Now that the U.S. Food and Drug Administration has granted full authorization to the Pfizer/BioNTech COVID-19 vaccine for people age 16 and older, expect a fuller rollout of vaccinations — and more mandates from business and organizations that anticipate large crowds.
The FDA made that announcement Monday morning making the Pfizer's product the first coronavirus vaccine fully approved by the FDA for ages 16 and up. It had been authorized for emergency use in the United States since the start of 2021 for adults, and extended to those 12 and older prior to the beginning of summer.
“The FDA’s approval of this vaccine is a milestone as we continue to battle the COVID-19 pandemic. While this and other vaccines have met the FDA’s rigorous, scientific standards for emergency use authorization, as the first FDA-approved COVID-19 vaccine, the public can be very confident that this vaccine meets the high standards for safety, effectiveness, and manufacturing quality the FDA requires of an approved product,” said Acting FDA Commissioner Janet Woodcock, M.D. “While millions of people have already safely received COVID-19 vaccines, we recognize that for some, the FDA approval of a vaccine may now instill additional confidence to get vaccinated. Today’s milestone puts us one step closer to altering the course of this pandemic in the U.S.”
Per a press release sent Monda morning the FDA reviewed updated data from the clinical trial which supported the emergency use authorization and included a longer duration of follow-up in a larger clinical trial population.

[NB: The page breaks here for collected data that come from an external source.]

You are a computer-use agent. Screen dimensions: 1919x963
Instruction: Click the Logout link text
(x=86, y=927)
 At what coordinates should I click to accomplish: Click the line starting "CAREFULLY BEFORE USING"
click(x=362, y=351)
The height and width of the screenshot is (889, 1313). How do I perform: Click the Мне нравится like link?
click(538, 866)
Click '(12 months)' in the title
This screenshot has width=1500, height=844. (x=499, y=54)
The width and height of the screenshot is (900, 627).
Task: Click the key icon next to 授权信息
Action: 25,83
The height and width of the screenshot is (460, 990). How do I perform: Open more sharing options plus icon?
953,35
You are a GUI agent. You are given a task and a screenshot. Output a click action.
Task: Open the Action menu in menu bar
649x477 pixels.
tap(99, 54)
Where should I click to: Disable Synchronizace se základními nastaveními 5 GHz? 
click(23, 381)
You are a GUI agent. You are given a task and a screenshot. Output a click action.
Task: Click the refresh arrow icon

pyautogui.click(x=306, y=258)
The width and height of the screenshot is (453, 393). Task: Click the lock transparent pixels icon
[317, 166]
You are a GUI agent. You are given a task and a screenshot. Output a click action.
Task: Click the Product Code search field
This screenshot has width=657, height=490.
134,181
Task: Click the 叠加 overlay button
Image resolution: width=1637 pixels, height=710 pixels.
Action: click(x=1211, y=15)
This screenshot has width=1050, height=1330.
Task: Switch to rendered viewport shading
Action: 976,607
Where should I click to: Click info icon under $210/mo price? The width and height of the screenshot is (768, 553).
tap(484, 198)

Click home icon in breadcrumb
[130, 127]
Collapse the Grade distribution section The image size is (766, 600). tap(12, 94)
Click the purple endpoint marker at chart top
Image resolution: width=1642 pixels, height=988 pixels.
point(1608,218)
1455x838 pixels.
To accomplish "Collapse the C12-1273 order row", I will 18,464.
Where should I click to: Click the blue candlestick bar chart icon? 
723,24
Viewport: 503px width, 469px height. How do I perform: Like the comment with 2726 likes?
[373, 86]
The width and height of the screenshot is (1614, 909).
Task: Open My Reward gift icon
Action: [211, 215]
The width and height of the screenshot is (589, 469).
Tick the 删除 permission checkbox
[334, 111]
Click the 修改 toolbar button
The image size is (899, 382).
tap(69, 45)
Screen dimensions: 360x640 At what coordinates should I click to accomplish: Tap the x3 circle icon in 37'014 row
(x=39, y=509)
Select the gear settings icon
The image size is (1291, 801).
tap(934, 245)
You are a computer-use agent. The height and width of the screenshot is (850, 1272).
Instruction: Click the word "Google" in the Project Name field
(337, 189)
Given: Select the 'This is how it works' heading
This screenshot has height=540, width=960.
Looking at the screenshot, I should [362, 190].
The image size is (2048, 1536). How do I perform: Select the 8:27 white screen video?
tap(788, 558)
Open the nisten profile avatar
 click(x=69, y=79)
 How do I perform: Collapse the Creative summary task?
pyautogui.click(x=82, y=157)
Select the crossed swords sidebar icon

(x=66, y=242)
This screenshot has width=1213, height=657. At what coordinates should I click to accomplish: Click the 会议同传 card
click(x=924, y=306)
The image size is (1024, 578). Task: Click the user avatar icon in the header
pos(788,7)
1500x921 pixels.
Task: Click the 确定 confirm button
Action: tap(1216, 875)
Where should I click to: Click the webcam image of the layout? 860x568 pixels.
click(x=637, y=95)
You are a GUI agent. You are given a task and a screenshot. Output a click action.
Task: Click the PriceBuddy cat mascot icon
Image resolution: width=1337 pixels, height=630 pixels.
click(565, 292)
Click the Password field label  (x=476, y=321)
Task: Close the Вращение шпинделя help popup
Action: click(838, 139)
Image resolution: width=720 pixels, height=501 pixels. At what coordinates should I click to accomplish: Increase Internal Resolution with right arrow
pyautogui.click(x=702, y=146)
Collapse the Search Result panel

Specifically, in the FDA’s review for approval, the agency analyzed effectiveness data from approximately 20,000 vaccine and 20,000 placebo recipients ages 16 and older who did not have evidence of the COVID-19 virus infection within a week of receiving the second dose. Based on results from the clinical trial, the vaccine was 91 percent effective in preventing COVID-19 disease, a figure that led to Monday's announcement
The FDA is already allowing emergency use of a third dose for those who have received Pfizer or Moderna vaccine and have severely weakened immune systems, or who have comorbidities that prevent them from responding as strongly to the vaccine. Per FDA and CDC authorization, the Biden administration is planning for a booster rollout for the general population for eight months after their second shot. Study is also ongoing for the effectiveness of the Pfizer and Moderna vaccines for children under 12, with feedback expected this fall.